In November, Google wrote in their official blog that they had done an experiment where they had sorted 1 PB (1,000 TB) of data with MapReduce. The information about the sorting itself was impressive, but one thing that stuck in our minds was the following (emphasis added by us):
An interesting question came up while running experiments at such a scale: Where do you put 1PB of sorted data? We were writing it to 48,000 hard drives (we did not use the full capacity of these disks, though), and every time we ran our sort, at least one of our disks managed to break (this is not surprising at all given the duration of the test, the number of disks involved, and the expected lifetime of hard disks).
Each of these sorting runs that Google did lasted six hours. So that would mean that hard drives would be breaking at least 4 times a day for every 48,000 hard drives that a data center is using.
Interesting, isn’t it? We have discussed this several times around the office here at Pingdom. Data centers are getting huge. How many hard drives are there in one of these new, extremely large data centers? 100,000? 200,000? More?
Add to this the “cloud computing” trend. Since we store more and more data online, data centers will have to keep adding more data storage capacity all the time to be able accommodate their customers.
To name an example of how enormous some of these new data centers are, Microsoft has stated that it will have 300,000 servers in a new data center they are building in Chicago. We don’t know how many hard drives that will result in for storage, but we imagine that it will be many.
So, let’s assume we have one huge data center with 200,000 hard drives. At least 16 hard drives would break every day. With 400,000 hard drives, one hard drive would break every 45 minutes. (Ok, perhaps we’re getting carried away here, but you get the idea.)
Does this mean that these huge data centers will basically have a dedicated “hard drive fixer” running around replacing broken hard drives?
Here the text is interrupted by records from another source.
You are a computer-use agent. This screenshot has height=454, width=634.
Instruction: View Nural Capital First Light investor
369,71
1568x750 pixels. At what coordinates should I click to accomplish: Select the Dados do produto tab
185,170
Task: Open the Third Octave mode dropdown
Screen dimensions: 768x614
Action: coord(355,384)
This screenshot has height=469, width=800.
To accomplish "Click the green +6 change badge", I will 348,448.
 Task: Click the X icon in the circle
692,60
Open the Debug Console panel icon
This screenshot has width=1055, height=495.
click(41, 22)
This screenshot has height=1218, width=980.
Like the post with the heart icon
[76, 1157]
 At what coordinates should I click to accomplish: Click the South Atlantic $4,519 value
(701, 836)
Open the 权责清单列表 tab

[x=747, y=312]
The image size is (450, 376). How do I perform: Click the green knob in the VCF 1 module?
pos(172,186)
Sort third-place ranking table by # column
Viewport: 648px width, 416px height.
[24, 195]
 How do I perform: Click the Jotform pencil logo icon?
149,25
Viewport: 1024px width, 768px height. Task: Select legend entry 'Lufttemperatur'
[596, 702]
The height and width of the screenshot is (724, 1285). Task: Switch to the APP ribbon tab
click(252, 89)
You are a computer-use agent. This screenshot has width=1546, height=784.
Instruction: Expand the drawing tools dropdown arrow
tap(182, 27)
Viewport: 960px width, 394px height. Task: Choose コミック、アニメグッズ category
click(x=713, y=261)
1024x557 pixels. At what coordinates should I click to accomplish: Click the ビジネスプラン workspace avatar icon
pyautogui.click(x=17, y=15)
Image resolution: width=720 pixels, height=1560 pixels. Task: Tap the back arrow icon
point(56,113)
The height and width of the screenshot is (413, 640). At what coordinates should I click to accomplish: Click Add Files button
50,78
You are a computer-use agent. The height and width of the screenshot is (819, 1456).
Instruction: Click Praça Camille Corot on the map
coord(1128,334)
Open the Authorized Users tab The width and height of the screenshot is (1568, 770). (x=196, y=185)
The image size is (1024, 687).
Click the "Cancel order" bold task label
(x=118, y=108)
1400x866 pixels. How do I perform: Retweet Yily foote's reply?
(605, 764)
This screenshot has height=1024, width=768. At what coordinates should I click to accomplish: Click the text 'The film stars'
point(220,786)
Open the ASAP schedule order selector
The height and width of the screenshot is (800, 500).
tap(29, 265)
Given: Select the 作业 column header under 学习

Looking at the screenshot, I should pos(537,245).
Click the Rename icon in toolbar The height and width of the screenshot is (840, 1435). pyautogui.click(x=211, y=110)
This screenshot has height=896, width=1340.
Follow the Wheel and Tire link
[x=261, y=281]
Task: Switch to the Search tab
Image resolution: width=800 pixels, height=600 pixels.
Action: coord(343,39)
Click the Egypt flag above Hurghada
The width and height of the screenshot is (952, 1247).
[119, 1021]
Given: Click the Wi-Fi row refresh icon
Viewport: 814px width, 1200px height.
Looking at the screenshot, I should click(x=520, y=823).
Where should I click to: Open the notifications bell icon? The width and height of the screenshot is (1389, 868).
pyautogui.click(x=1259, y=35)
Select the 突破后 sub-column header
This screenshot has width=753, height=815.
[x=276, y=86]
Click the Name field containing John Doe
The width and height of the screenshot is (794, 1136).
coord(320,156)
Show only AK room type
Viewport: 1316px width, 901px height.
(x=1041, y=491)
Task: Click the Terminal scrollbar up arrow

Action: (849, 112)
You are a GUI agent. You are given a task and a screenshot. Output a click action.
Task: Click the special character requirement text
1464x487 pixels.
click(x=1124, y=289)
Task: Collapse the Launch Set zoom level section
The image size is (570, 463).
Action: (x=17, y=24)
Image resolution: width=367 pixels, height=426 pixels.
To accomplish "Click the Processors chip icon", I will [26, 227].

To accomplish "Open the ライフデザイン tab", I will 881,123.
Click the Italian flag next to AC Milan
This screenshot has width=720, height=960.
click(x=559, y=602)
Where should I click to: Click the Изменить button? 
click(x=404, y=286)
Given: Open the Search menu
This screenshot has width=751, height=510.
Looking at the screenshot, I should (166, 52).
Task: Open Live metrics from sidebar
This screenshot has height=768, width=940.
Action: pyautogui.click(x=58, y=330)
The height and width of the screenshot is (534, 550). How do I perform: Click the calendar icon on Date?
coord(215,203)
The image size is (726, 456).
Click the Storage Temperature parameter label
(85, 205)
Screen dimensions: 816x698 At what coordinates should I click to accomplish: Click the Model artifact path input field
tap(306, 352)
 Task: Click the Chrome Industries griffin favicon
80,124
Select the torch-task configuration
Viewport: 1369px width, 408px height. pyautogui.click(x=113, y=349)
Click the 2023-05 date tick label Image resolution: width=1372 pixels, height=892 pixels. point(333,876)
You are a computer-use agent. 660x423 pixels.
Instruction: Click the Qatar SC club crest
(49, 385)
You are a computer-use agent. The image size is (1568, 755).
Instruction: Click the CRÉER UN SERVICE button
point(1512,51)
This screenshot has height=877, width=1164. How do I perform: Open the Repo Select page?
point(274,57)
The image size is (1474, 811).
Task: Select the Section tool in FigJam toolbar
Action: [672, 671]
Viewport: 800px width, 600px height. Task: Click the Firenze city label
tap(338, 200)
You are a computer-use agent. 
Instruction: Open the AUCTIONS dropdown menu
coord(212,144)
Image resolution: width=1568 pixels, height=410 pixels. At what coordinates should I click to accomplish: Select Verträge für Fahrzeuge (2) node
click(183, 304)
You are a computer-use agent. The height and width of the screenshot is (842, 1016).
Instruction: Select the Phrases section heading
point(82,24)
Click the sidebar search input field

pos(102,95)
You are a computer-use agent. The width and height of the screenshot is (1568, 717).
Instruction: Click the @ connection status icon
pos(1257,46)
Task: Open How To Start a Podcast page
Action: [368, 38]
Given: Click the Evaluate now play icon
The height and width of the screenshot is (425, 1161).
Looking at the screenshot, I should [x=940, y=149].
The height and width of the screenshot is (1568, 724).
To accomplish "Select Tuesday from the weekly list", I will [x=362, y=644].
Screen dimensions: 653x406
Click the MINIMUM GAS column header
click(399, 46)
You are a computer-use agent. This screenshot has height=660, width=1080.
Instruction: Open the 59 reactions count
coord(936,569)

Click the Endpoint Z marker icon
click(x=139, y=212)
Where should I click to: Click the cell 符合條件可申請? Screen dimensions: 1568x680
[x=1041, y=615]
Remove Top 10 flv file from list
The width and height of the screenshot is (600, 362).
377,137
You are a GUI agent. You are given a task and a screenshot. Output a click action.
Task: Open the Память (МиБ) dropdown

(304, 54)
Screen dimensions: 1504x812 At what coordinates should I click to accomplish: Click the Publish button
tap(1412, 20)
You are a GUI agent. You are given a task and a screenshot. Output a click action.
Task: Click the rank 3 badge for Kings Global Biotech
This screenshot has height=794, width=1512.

Is the “cloud computing era” ushering in a new data center profession? Hard drive boys? 🙂
Maybe this is already happening?
Questions for those in the know…
So, if this is already the situation, or will be in the near future, at least in “mega data centers”, what would be the best way to handle this? Would you organize your data center with this in mind, keeping all storage in close proximity to avoid having to walk all over the place? And what about the containerized data centers that for example Microsoft is building? Would you have to visit each separate container to deal with the problems as they arise?